[Problem details] The data beneath this task is to be duplicated exactly, in its entirety.

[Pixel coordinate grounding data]
##############################

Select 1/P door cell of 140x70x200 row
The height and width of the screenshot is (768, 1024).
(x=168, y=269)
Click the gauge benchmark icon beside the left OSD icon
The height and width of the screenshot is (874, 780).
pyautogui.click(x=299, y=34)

##############################

[Answer space]
Select 1/P door cell of 140x70x200 row
The height and width of the screenshot is (768, 1024).
(x=168, y=269)
Click the gauge benchmark icon beside the left OSD icon
The height and width of the screenshot is (874, 780).
pyautogui.click(x=299, y=34)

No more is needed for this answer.